Rows =
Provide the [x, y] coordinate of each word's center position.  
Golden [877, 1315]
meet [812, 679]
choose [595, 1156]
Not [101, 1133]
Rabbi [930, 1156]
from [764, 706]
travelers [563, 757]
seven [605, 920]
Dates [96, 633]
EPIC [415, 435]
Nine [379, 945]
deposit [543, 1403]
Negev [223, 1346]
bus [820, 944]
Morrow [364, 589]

* * *

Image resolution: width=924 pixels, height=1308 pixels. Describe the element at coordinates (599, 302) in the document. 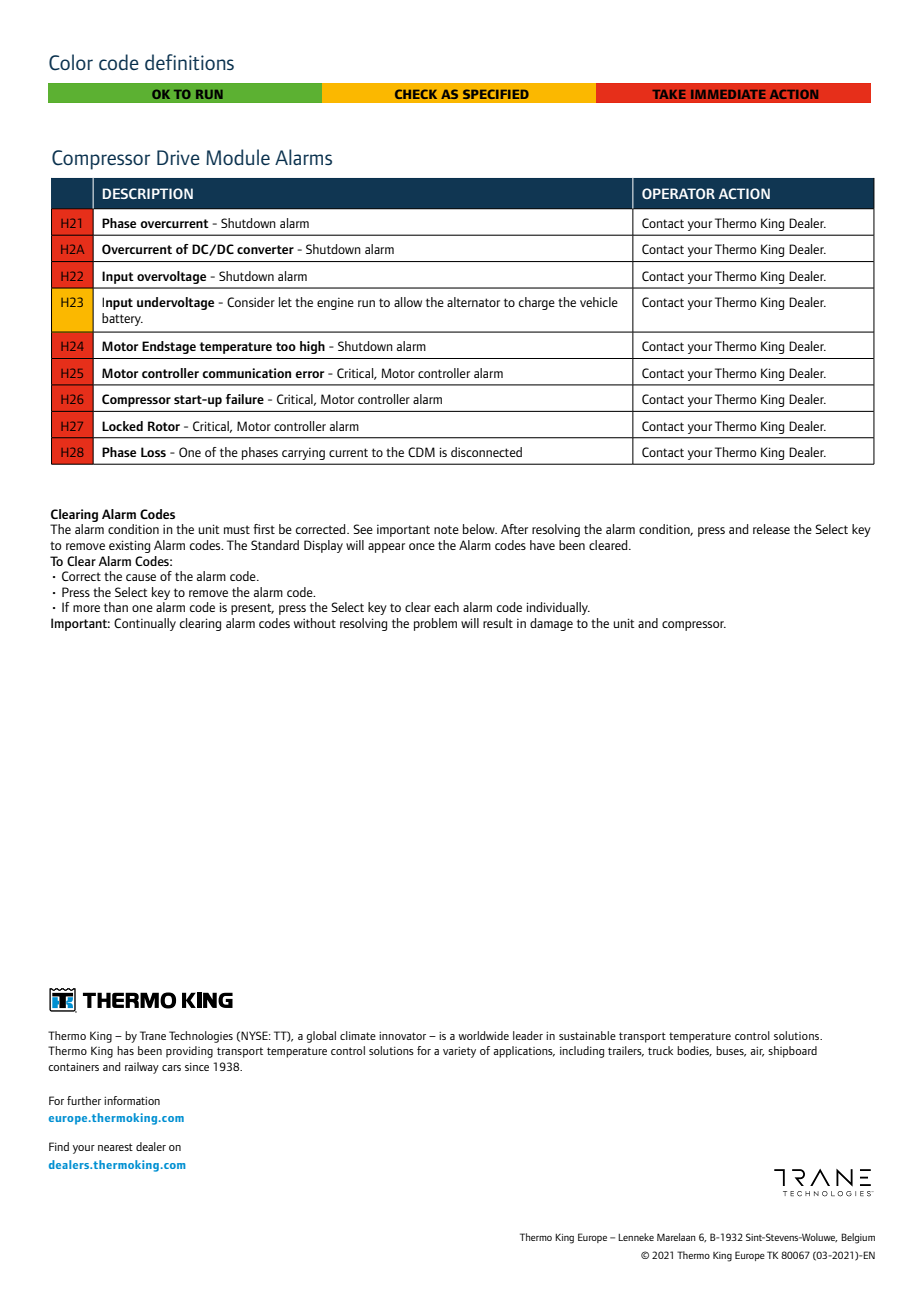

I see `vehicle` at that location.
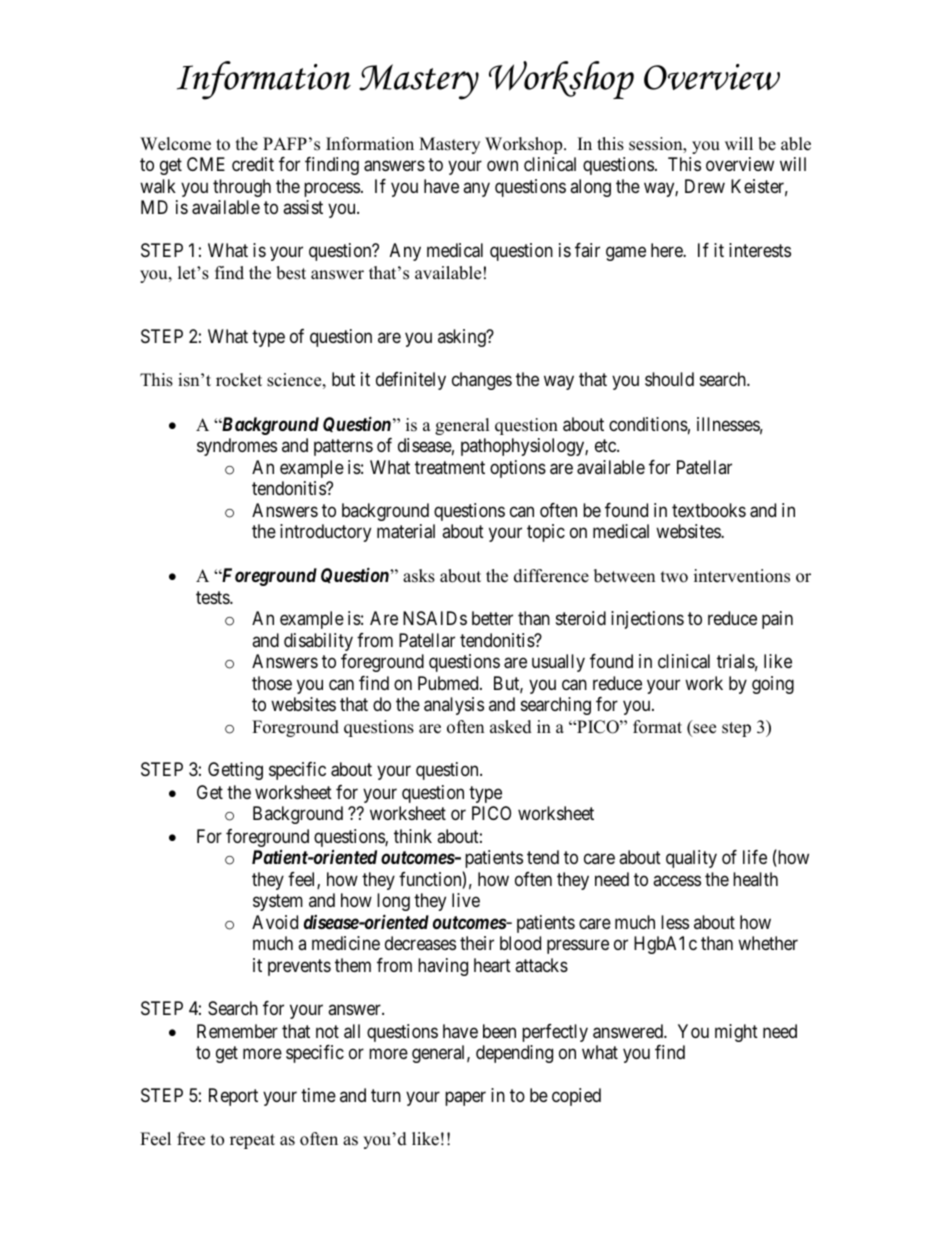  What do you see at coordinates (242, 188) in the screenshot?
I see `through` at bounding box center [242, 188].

The exercise =
Copy the listing lines exactly, starting at the line containing "Image resolution: width=924" and ending at the line containing "center [242, 188].". Leave the pictures out.

Solution for this problem =
Image resolution: width=924 pixels, height=1308 pixels. Describe the element at coordinates (599, 302) in the document. 

I see `vehicle` at that location.
  What do you see at coordinates (242, 188) in the screenshot?
I see `through` at bounding box center [242, 188].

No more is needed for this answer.